The Trappist-1 system, a mere 39 light years distant, has the largest number of Earth-sized planets known to orbit a single star.
It also has the most within the so-called “temperate zone” – not so hot that water evaporates, nor so cold that it freezes rock-solid.
The discovery adds to growing evidence that our home galaxy, the Milky Way, may be populated with tens of billions of worlds not unlike our own – far more than previously suspected.
Remarkably, professional stargazers may simply have been looking in the wrong place.
“The great idea of this approach was to study planets around the smallest stars of the galaxy, and close to us,” said lead author Michael Gillon, a professor at the University of Liege in Belgium.
‘Ultracool’ dwarf star
“That is something nobody did before us – most astronomers were focused on stars like our Sun,” he told journalists ahead of publication.

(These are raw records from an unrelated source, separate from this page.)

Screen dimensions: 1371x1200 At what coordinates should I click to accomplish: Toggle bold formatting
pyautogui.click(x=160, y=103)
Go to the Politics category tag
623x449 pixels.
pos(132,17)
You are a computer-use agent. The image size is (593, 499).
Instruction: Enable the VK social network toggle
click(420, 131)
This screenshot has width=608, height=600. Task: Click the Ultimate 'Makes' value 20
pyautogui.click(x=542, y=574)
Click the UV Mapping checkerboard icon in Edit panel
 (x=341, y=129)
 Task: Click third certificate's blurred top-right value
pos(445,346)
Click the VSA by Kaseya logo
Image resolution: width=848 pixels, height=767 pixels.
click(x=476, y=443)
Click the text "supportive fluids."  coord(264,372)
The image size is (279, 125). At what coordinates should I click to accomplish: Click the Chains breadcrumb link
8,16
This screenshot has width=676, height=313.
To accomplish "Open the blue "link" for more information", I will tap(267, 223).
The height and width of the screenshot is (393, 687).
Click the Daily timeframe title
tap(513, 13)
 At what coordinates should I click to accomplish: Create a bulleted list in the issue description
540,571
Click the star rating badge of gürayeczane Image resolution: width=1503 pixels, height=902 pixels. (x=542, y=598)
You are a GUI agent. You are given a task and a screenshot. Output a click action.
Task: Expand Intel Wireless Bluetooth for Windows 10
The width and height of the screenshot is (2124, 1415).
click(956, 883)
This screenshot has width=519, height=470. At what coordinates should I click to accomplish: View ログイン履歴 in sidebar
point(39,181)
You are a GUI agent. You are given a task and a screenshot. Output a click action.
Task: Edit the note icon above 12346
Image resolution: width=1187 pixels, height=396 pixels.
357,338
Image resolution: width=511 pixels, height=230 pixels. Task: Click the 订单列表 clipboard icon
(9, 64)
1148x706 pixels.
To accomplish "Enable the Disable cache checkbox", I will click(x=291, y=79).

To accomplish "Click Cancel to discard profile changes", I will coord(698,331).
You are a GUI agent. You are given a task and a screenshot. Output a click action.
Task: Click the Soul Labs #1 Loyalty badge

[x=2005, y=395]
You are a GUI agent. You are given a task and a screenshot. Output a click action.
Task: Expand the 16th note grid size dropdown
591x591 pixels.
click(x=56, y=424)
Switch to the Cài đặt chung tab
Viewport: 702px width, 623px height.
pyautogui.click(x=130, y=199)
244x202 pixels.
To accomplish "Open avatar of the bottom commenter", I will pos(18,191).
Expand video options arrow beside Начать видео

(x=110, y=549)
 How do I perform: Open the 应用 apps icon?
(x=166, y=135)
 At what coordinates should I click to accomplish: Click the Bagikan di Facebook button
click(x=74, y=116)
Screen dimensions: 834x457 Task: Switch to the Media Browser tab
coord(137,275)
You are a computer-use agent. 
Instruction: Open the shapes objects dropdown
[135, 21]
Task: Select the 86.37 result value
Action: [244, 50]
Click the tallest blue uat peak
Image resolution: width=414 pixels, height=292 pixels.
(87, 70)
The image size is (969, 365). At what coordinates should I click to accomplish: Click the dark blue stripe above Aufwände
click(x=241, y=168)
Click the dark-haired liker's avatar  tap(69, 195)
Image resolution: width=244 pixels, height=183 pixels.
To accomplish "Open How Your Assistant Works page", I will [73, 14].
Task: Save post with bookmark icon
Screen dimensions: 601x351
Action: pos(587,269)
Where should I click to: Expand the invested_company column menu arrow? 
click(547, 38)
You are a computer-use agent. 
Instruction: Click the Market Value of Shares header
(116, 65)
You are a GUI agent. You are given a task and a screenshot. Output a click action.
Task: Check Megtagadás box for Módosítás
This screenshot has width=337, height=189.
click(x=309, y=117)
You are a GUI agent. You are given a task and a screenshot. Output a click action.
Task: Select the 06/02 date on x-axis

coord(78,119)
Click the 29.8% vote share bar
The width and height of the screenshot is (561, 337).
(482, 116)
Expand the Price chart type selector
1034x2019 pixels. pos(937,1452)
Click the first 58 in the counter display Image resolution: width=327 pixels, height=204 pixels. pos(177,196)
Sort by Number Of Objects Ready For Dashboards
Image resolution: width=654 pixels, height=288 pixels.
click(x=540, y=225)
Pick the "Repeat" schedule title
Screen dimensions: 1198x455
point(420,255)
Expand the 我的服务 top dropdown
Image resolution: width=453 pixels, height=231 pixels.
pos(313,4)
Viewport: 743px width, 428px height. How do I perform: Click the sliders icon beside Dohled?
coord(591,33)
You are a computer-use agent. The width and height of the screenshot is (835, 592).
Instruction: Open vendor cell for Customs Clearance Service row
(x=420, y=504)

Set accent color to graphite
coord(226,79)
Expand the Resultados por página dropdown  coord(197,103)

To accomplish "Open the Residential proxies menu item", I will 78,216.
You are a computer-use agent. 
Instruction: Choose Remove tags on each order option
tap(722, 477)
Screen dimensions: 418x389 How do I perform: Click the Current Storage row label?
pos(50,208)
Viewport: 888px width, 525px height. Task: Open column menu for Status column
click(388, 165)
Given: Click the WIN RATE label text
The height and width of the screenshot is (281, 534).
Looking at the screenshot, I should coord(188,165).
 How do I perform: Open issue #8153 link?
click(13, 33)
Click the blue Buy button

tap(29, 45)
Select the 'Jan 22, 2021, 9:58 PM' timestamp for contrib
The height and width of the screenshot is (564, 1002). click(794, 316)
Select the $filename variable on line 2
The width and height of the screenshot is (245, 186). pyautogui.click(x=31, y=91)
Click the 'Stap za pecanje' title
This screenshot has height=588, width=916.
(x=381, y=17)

Gillon and his team began to track Trappist-1 – a so-called “ultracool” dwarf star with less than 10 percent the mass of the Sun – with a dedicated telescope in 2010, and reported last year on three planets in its orbit.
They detected the invisible exoplanets using the so-called “transit” method: when an orbiting world passes between a star and an astronomer peering through a telescope, it dims the starlight by a tiny but measurable amount.
Compared to the distance between our Sun and its planets, the Trappist-1 family is very tightly bunched.
Indeed, the dwarf star and its seven satellites – with orbits ranging from 1.5 to 12 days – would all fit comfortably in the distance between the Sun and its closest planet, Mercury.